A letter came to Merrill president Stan O’Neil, from a client of David Brady, one of the financial advisors who was lost in the tragedy. The client said, “I relied on David’s wisdom, compassion and support as much as my own father’s.” The letter called him “… a dream-maker. He helped my family and many others realize our dreams.”
 
Says Wiggins, “I spoke to this individual after he sent that wonderful letter. He said he did it in part because he wanted a written record so that David Brady’s children would know this man in some way as they grew up. It was very moving to us.
 
“Our own employees were incredibly brave and dedicated. Our security and medical people on the site were pulling people out of the rubble, administering first aid. One of our investment bankers walking to work stumbled across an individual who had been severely burned in the first attack and literally got him to a ferry and across the river to New Jersey so he could get medical care and saved his life.
 
“Our people worked literally around the clock to get us up and running. We had to recreate our trading floors across the river from New York in Jersey City, New Jersey. This was a feat that almost defies description. We were up and running the Monday the markets opened at almost 100 percent capacity and we wouldn’t have believed that possible just a day or two earlier.”
 
But if the crisis brought out the best in customers and employees, it clearly brought out the worst in others. Says Wiggins, “Early on, we heard of a scam where people were calling Merrill Lynch clients saying, ‘Your account information at Merrill Lynch has been destroyed. We need your account number.’ This was a scam.

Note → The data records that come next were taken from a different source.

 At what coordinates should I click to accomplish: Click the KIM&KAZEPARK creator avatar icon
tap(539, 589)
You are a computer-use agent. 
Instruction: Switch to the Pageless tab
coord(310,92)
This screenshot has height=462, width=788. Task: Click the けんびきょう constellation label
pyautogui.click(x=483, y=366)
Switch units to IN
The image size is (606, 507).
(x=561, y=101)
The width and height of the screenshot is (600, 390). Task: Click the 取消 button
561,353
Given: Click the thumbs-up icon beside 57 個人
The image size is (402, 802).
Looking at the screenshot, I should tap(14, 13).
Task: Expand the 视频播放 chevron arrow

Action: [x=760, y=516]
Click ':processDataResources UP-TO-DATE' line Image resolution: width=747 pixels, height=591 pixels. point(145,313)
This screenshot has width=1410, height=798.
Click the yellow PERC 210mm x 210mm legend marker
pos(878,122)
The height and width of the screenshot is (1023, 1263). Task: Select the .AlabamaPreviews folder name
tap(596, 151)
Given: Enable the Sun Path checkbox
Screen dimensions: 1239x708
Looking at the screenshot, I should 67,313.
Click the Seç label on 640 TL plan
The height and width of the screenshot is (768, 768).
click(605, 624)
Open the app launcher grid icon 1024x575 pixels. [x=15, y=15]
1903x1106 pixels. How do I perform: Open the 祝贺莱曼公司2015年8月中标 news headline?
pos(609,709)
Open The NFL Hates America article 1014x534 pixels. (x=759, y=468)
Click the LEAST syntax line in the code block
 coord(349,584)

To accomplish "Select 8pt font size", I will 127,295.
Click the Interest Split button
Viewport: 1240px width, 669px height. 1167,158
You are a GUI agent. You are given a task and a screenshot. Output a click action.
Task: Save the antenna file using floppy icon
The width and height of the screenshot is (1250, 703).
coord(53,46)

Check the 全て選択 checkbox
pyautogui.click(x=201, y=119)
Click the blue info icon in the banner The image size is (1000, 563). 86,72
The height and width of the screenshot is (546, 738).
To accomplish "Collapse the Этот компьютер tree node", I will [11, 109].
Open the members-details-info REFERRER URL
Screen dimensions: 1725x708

No employee account information was destroyed. These people were trying to obviously defraud some of our clients by getting their account numbers.”
 
That raised some delicate issues. Merrill didn’t want to overplay the problem, which could create anxiety where it was not warranted or to create potential for copycat activity, but it did want to let the media know the claims were false, that no client records were destroyed and no one from Merrill Lynch would ask customers for their account number in a call that came out of the blue.
 
The company also had to deal with erroneous information in the media. Merrill was formerly housed in a building adjacent to the World Trade Center, called One Liberty Plaza. That building was rumored to be on the verge of collapse and a number of news outlets were calling it the Merrill Lynch Building, “so we moved very quickly with all of the media to make it clear that we were not in that building, that it was not our building,” says Wiggins. “You just have to be extremely attuned to what is being reported and be very reactive to correct this information. You’ll never get it all, but it’s amazing, you can get a lot of it.”
 
Going forward, Wiggins says, the company has changed its communications strategy to focus on reassuring customers.
 
“I would say the investment environment was difficult before September 11. It’s even more difficult and uncertain after September 11. So, we have changed all of our advertising in the private client business to focus on how investors need to be approaching the markets, approaching their investment portfolios in extremely uncertain environments. So, we rethought all of our advertising materials and our public relations activities will certainly parallel that.”
 
Wiggins says the company did not want to look overly commercial in the days and weeks following the attacks, but that the company needed to get back to business. Merrill did polling and held discussions with clients, and decided a month after the tragedy that the time was right to resume advertising.
 
“For many years, we’ve been known as the company that, here in the United States, the company that’s bullish on America. You’ll see the bullish on America theme come back in our communications over the next several weeks.”